La sinistra tedesca sgomita per uscire dall'abbraccio di Merkel
La crisi dell’Spd non è più limitata ai sondaggi d’opinione. Cosa tiene assieme l’uscita del ministro degli Esteri Steinmeier, più simpatizzante con Putin che con la Nato, e l’appello di Gabriel a Verdi e sinistra vetero-comunista.
Non è un ribaltone, certo. Previsto in teoria dalla Legge fondamentale della Germania, un cambio di cavallo in corsa non è all’ordine del giorno: mancano sia le condizioni politiche sia i numeri al Bundestag. Per i prossimi mesi Angela Merkel può stare tranquilla: i socialdemocratici non denunceranno il patto di grande coalizione firmato a Natale del 2013. E tuttavia il partito del vicecancelliere Sigmar Gabriel, è in grave sofferenza. Di solito si parla di mal di pancia. In questo caso l’addome si è gonfiato al punto che non c’è camicia o vestaglia che tenga: ai socialdemocratici va stretto tutto, dalla Große Koalition fino all’Alleanza atlantica. È stato il ministro degli Esteri Frank-Walter Steinmeier ad aprire le danze: “Quello che non dovremo fare è infiammare la situazione con nuove minacce e gridi da guerra”, ha dichiarato alla Bild am Sonntag, versione domenicale del primo tabloid tedesco.

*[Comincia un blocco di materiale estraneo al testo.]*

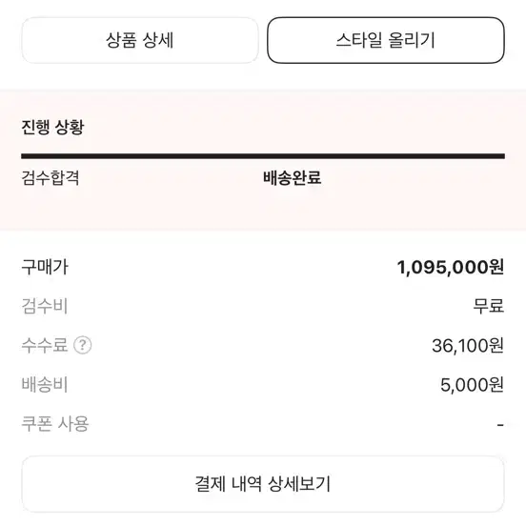Click the 1,095,000원 purchase price
Screen dimensions: 526x526
[x=451, y=268]
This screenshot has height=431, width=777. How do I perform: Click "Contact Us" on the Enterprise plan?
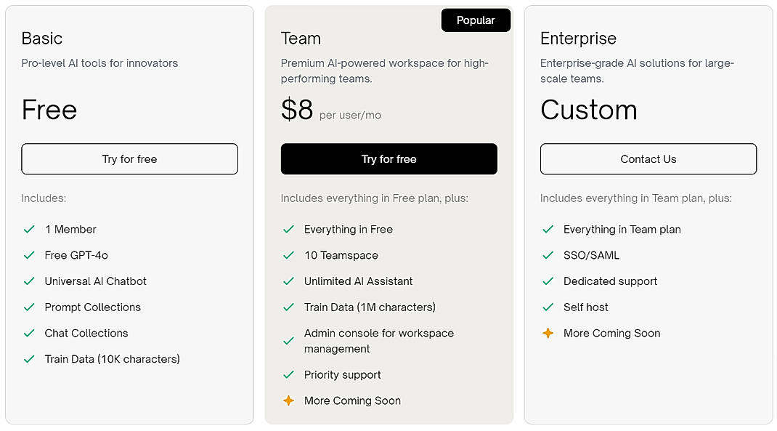pos(648,158)
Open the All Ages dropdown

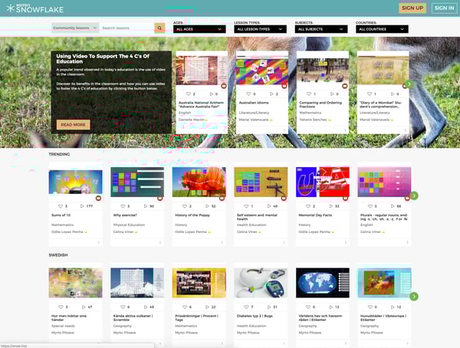pyautogui.click(x=199, y=29)
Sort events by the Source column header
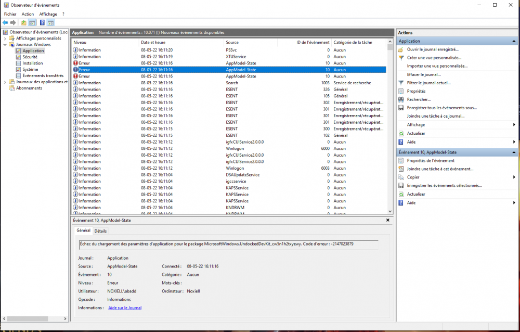 [232, 42]
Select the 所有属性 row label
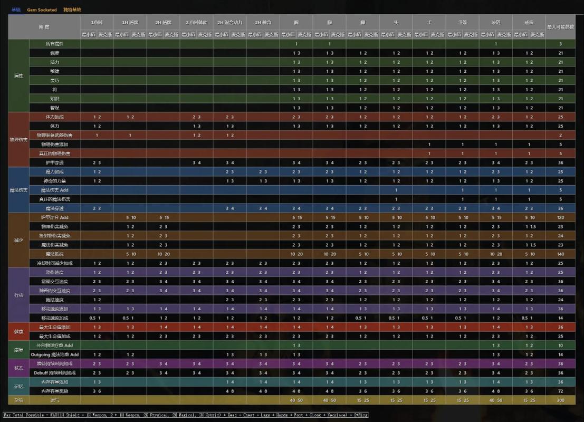584x422 pixels. pos(55,44)
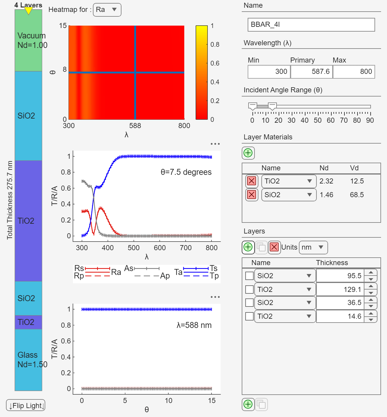Viewport: 387px width, 417px height.
Task: Click the Primary wavelength 587.6 field
Action: pos(311,72)
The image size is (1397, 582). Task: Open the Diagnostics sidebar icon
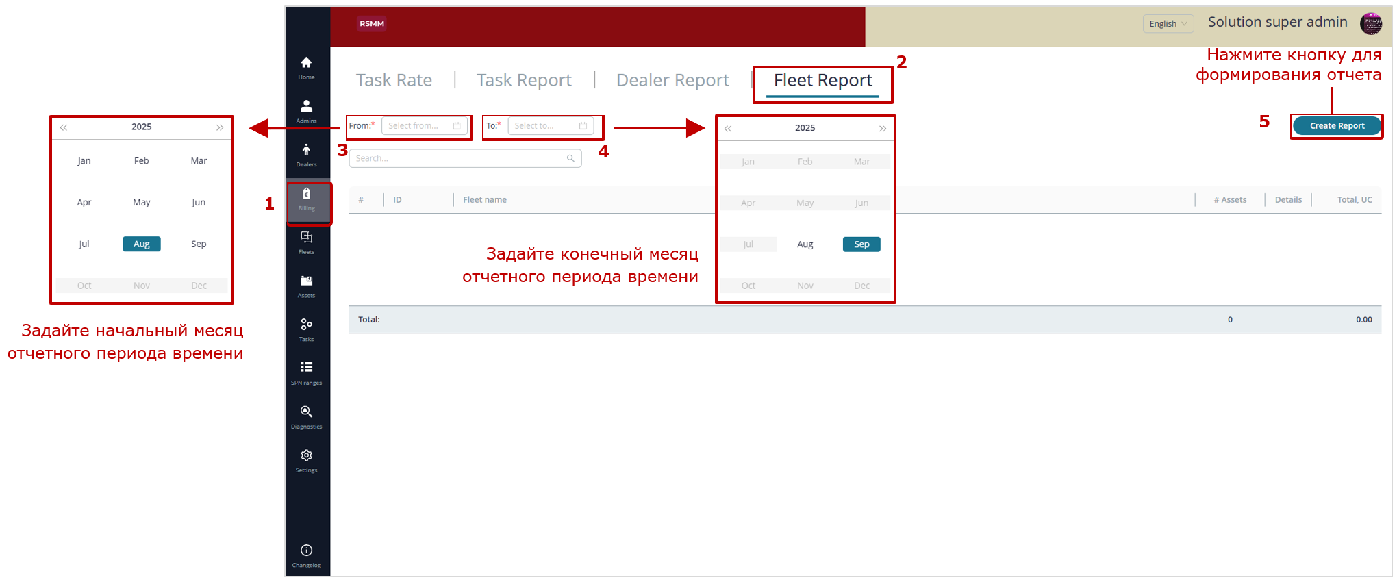point(306,416)
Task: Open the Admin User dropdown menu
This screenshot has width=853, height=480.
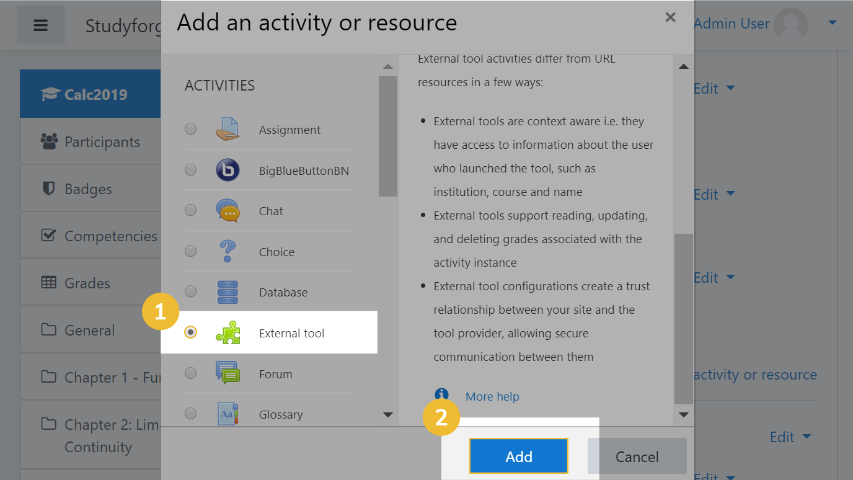Action: [831, 23]
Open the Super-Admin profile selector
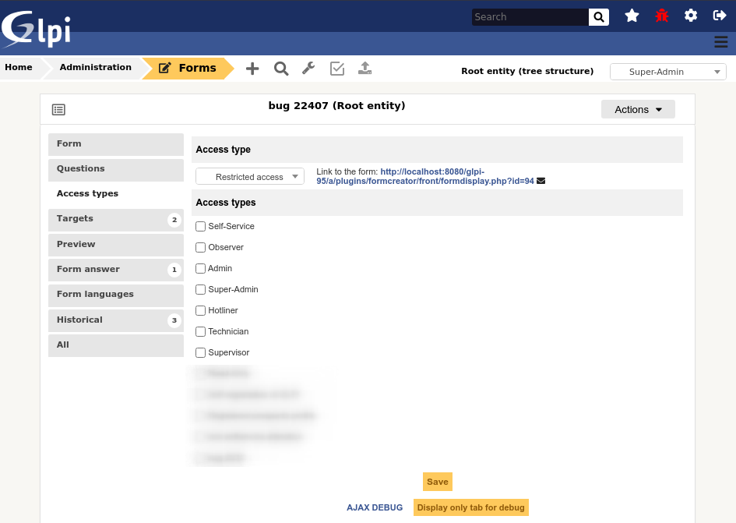The width and height of the screenshot is (736, 523). tap(667, 72)
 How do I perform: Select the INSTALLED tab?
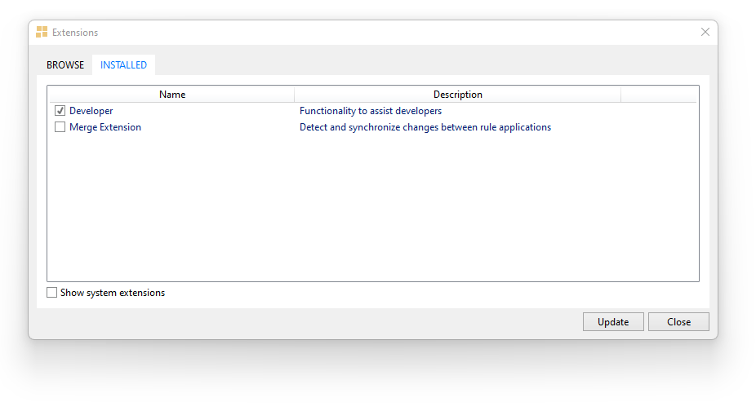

Il capo della diplomazia non ce l’aveva contro l’ennesimo test atomico del dittatore nordcoreano Kim Jong-un ma con “Anakonda-16”, l’ultima esercitazione della Nato. Per due settimane l’Alleanza atlantica ha simulato una risposta a un ipotetico attacco russo sul fronte orientale, muovendo 31 mila effettivi (americani, polacchi e britannici), tremila mezzi, una dozzina di caccia e di navi da guerra. Fingendo di essere caduto da un pero anziché di parlare dall’Auswärtiges Amt di Berlino, il ministro ha definito “un errore fatale concentrare il focus (delle relazioni con la Russia, nda) al solo aspetto militare, cercando rimedi con la deterrenza”. Parole che esprimono tutta la frustrazione dell’Spd per la linea dura dell’Occidente contro Vladimir Putin e la sua politica in Ucraina orientale. Steinmeier si è sempre dimostrato molto tiepido con le sanzioni contro Mosca – “non sono un fine in sé” –, lavorando invece per il rientro della Russia nel G7, ma a innervosirlo deve aver contribuito la passerella riservata dal Cremlino all’Italia e a Matteo Renzi al Forum di San Pietroburgo.
Va anche riconosciuto all’Spd di essere in buona compagnia nella Germania riunificata, un paese ciclicamente accusato da Oltreoceano e dagli inglesi di essere nella Nato più per caso che per scelta: anche la cancelliera cristiano-democratica vorrebbe rapporti meno tesi con la Russia e con le sue imprese. Fra il dire e il fare, però, ci sono i baltici e i polacchi, che alla Conferenza per la Sicurezza di Monaco dello scorso febbraio hanno spiegato con molta chiarezza agli ospiti tedeschi di temere una zampata dell’orso russo. Berlino avrà modo di chiarirsi con gli alleati atlantici al vertice Nato in programma, guarda un po’ il caso, a Varsavia il prossimo 8 luglio. A rompere sul fronte interno con il partito della cancelliera ha provveduto intanto proprio il leader dei socialdemocratici. Nonostante il bilancio positivo dell’esperienza di governo (reddito minimo, pensioni a 63 anni, apertura ai rifugiati), l’Spd è in crisi nera e i sondaggi la danno a un risibile 19%. Dalle pagine dello Spiegel, Sigmar Gabriel ha dunque sollecitato la creazione di un’alleanza “di tutte le forze progressiste”, e cioè di Spd, Verdi e social-comunisti della Linke. Il partito è pronto al cambio di alleanza: prima di imbarcarsi nella nuova (dis)avventura con Merkel, nel 2013 il congresso ha mandato in soffitta un vecchio tabù, aprendo (in teoria) a coalizioni con gli eredi della Ddr. I vicesegretari dell’Spd e la Linke hanno accolto con vero entusiasmo l’ultima proposta del vicecancelliere di lotta e di governo, ma per il Bundestag si vota fra oltre un anno. Fra sei mesi, però, i deputati dovranno eleggere il nuovo capo dello Stato: un candidato unico delle sinistre sarà la prova che il “ribaltone” di Gabriel è andato in porto.